The following steps are for each electrolytic capacitor replaced:
- This may seem strange, but I usually start with re-melting and adding a tiny bit of solder to the solder pads of the capacitor that I want to replace.
- Heat up the leads of the capacitor to be replaced and gently pull it out once the solder has melted on both leads. If there is too much solder to start with, remove it beforehand with the solder pump.
- Remove any remaining solder with the solder pump.
- Insert the new capacitor, making double-sure it is correctly oriented. Remember that the capacitor marking indicates the negative (shorter) lead, whereas the PCB silkscreen indicates the positive (e.g. CS12 on the picture above). Bend the leads out slightly so the capacitor won't fall out once you apply the solder.
- Apply the solder and let it melt over each lead and solder pad for a couple of seconds. Let the capacitor cool down for a few seconds between each lead.
- Cut the leads and clean the solder pads off any resin residue with the q-tips and alcohol. This step can be done last after replacing all the capacitors for this session.
I also keep all the old capacitors I have replaced in a small plastic box until the entire recapping job is finished. I sometimes check the values of a few old capacitors with a capacitance meter; very often I find that they are at the low end of the +/- 20% tolerance, or below.
All in all an entire session for half a dozen capacitors will last anywhere from 15 to 30 minutes.
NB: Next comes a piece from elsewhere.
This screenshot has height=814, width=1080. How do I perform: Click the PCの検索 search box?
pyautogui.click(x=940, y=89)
What I usually do is try out the amplifier after each re-cap session; like that I can easily back-track in case there is a problem.
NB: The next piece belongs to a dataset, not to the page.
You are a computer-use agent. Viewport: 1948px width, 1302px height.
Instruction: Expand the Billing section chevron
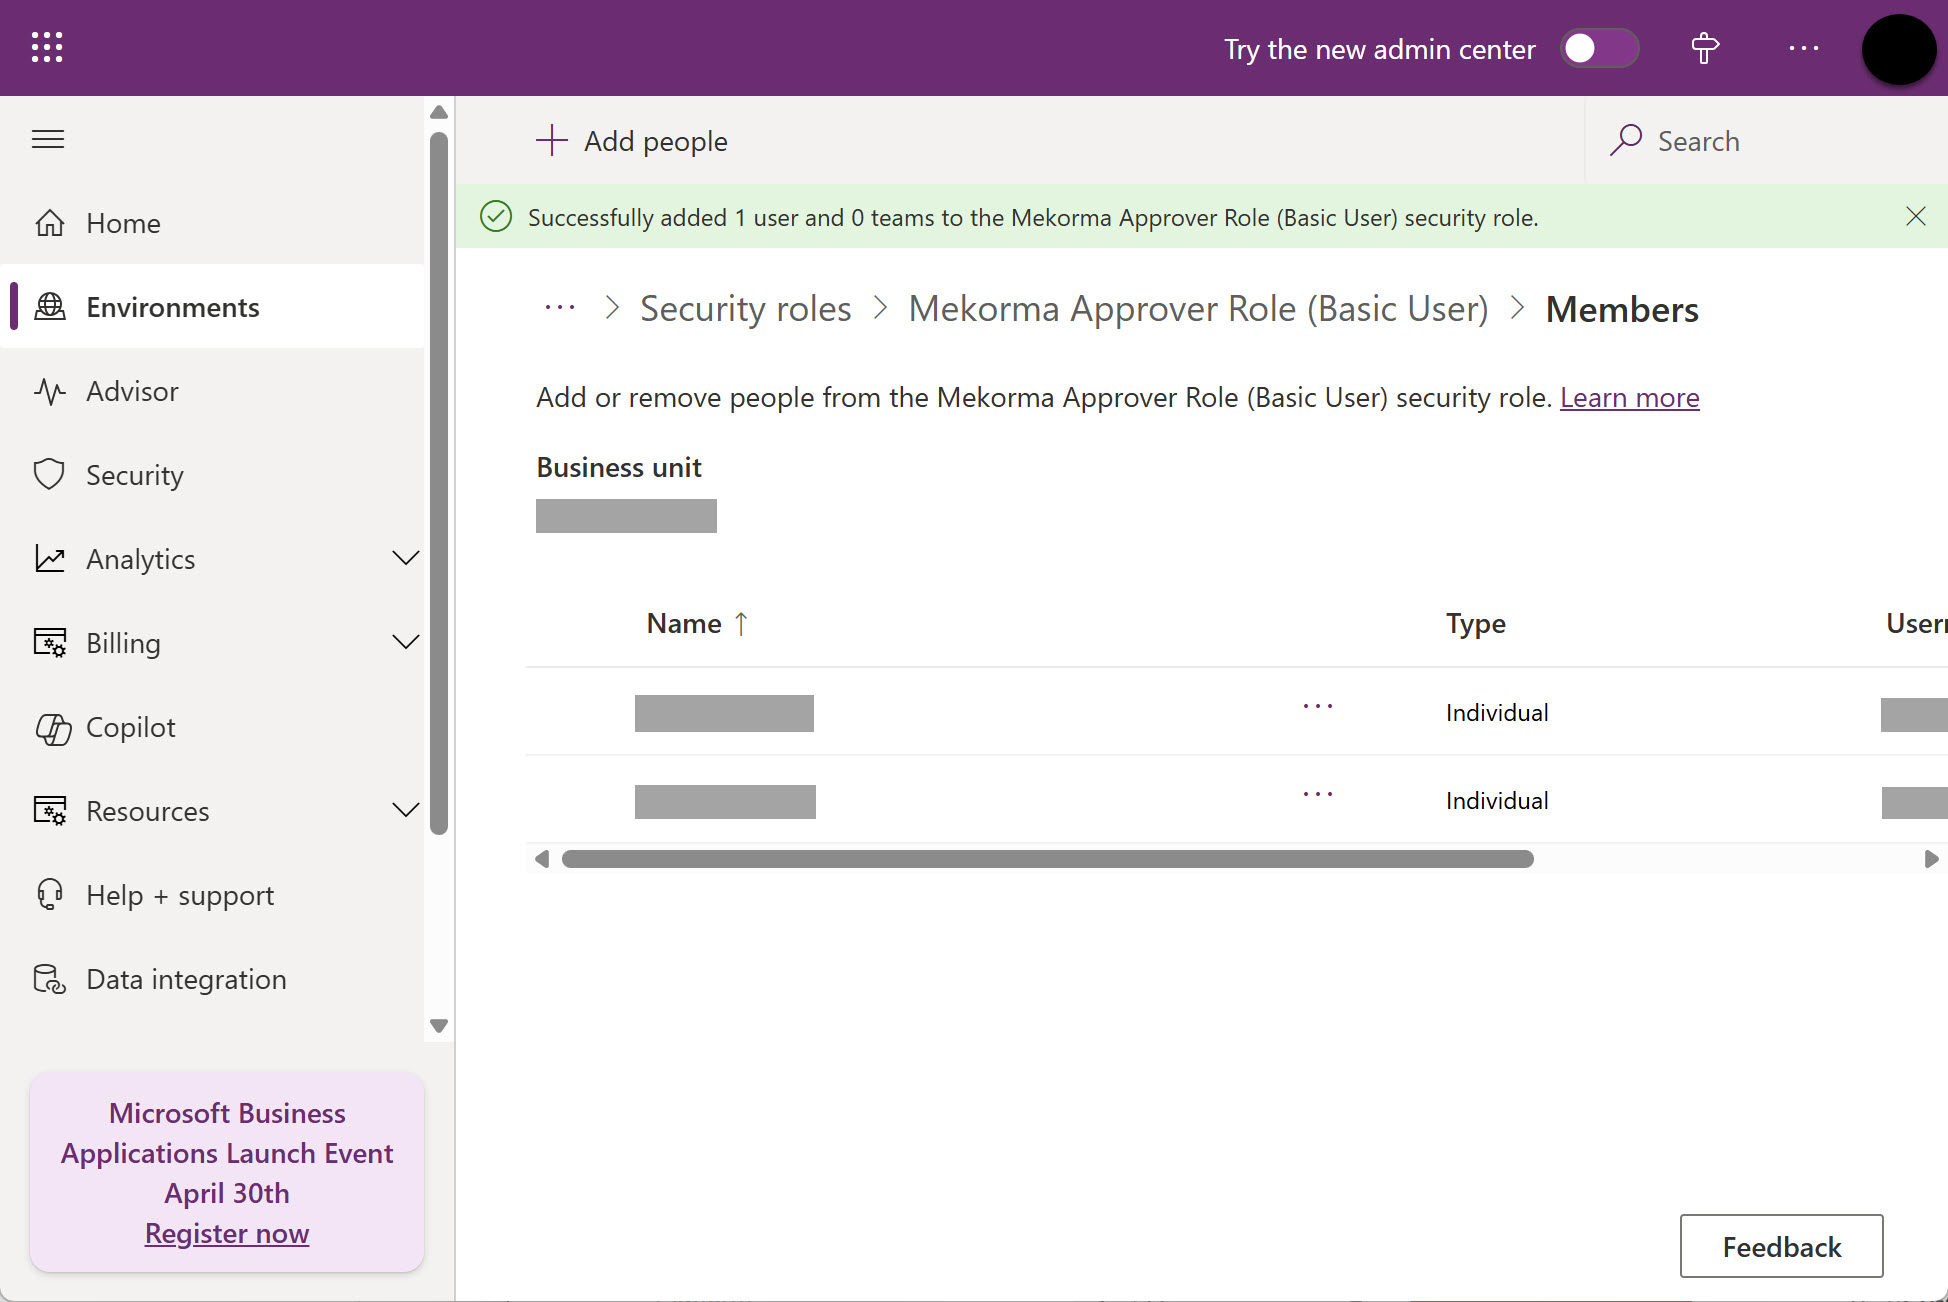pos(405,642)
It can be extremely frustrating to change 30 capacitors in a two hours session, only to find out that the amp/receiver on which you are working doesn't play any sound anymore, whereas it was "working fine" before you began the re-cap session...
More pictures coming!
Ultimate disposal of electrolytic capacitors
(thanks to Audiokarma member rulerboyz for suggesting this paragraph)
Unfortunately we are facing the problem of chemical pollution from our landfills. How do we dispose of electrolytic capacitors in an ecologically-acceptable way?
I found the following information on the Nichicon US website:
The following slightly more informative guidelines come from the US Nippon Chemi-Con website:
From the above warnings and guidelines, it would seem that aluminium electrolytic capacitors are not particularly toxic, whether incinerated or buried.